New York Attorney General Eric Schneiderman said in a statement, “For months, my office has been investigating the millions of fake comments that corrupted the FCC public process, including two million that stole the identities of real people.” He added, “I’m pleased that the U.S. Government Accountability Office agreed to also investigate these comments.”

In his executive order, Cuomo said ISPs doing business with the state, such as Verizon and AT&T, must not “block, throttle or prioritize internet content or applications or require that end users pay different or higher rates to access specific types of content or applications.” The order will be enforced in contracts being signed or renewed after March 1.

Cuomo says the state needs net neutrality in order to compete in an increasingly global economy, and that students, schools, state employees and everyday New Yorkers rely on a free and open internet for education, to conduct business and to communicate, participate in civic life and for a myriad of other purposes.

In addition, many state services are available only via the internet, and throttling or paid prioritization would limit the ability of the most vulnerable New Yorkers to access these services, Cuomo said.

New York is the second state, after Montana, to sign such an order. In addition, 110 members of Congress have asked to cosponsor legislation introduced by U.S. Rep. Mike Doyle (PA) to overrule FCC’s order.

Cuomo’s order may be challenged by the federal government, however. FCC specifically included a provision blocking states from passing their own rules, according to The Verge.

Like I-95 Making a Deal with General Motors

In 2014, then-President Barack Obama recommended that FCC classify internet service as a common carrier-type telecommunications service, like telephones, in order to preserve net neutrality.

  The term “net neutrality” was coined by Columbia University media law professor Tim Wu in 2003. In a 2006 article in Slate Magazine, Wu wrote, “To take a strong example, would it be a problem if AT&T makes it slower and harder to reach Gmail and quicker and easier to reach Yahoo! mail?” In another example, Wu said, “How would you feel if I-95 announced an exclusive deal with General Motors [GM] to provide a special rush-hour lane for GM cars only?”
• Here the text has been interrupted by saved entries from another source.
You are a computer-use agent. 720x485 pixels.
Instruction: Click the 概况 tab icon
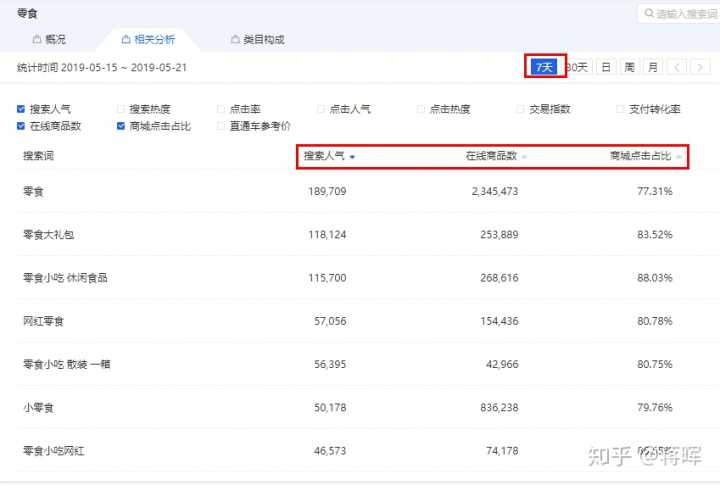tap(37, 40)
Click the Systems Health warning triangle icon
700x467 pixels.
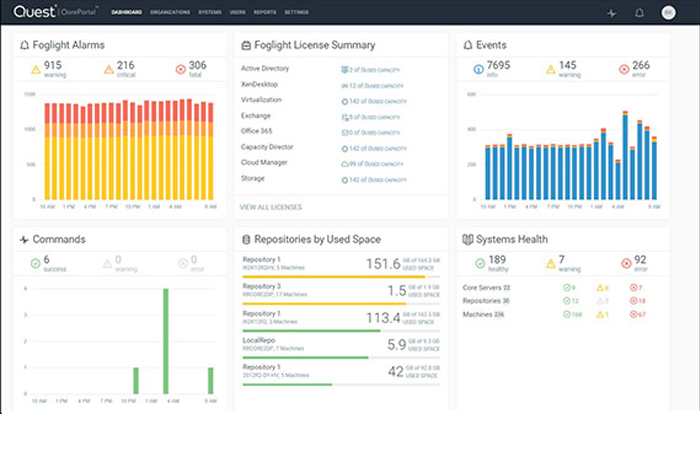click(551, 264)
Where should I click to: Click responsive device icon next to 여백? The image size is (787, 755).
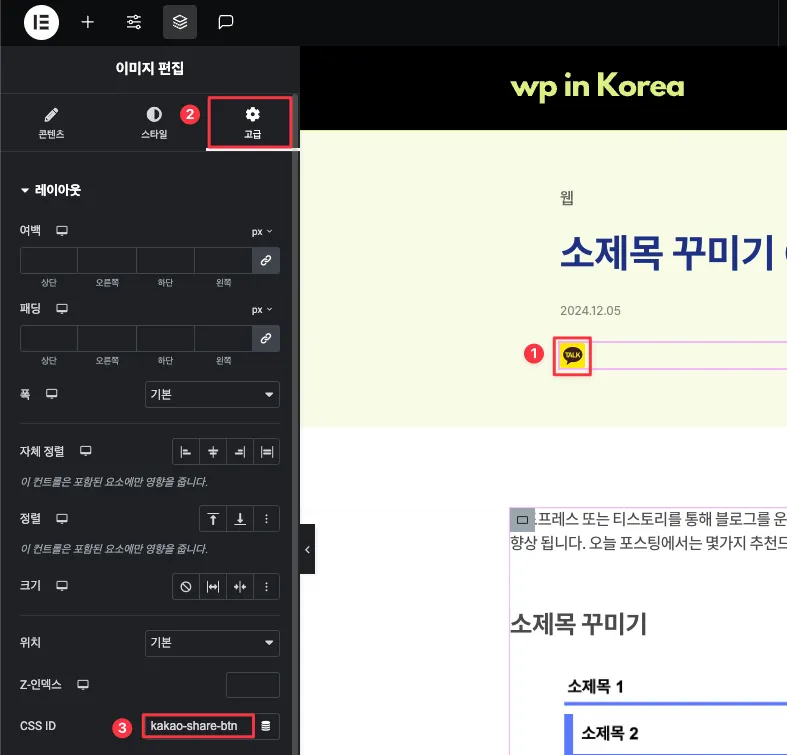tap(62, 231)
Wu added, “That’s what would happen if discrimination reigned on the internet: a transformation from a market where innovation rules to one where deal-making rules. Or, a market where firms rush to make exclusive agreements with AT&T and Verizon instead of trying to improve their products.”

Many major technology companies, including Yahoo!, eBay and Amazon support net neutrality. Vinton Cerf, a co-inventor of the Internet Protocol and vice president of Google, said in Senate testimony in 2006 that the internet’s open, neutral architecture “has proven to be an enormous engine for market innovation, economic growth, social discourse, and the free flow of ideas.”

Cerf added, “Allowing broadband carriers to control what people see and do online would fundamentally undermine the principles that have made the Internet such a success.”

Many Oppose Net Neutrality

There are many opponents of net neutrality, however, including ISPs and broadband and telecommunications companies.  Comcast, AT&T, Verizon, IBM and Intel are among the opponents, as are conservative Republicans and some economists.

Opponents of net neutrality say that the rule stifles innovation on the internet.

“Government attempts to regulate technology have been extraordinarily counterproductive in the past. The antitrust lawsuits against AT&T and IBM in the ’70s, Microsoft in the ’90s — it turned out that all these companies eventually saw tremendous competition within the technological space,” PayPal cofounder and venture capitalist Peter Thiel said in an interview in National Review.

FCC Commissioner Ajit Pai, one of the two commissioners who opposed the net neutrality proposal, said in 2015 that the idea that ISPs would disfavor the content that they dislike is not valid. He called the reports of internet fast lanes and throttling “anecdote, hypothesis and hysteria,” according to an article in RT, the Russian media outlet recently outed as a foreign agent operating in the U.S.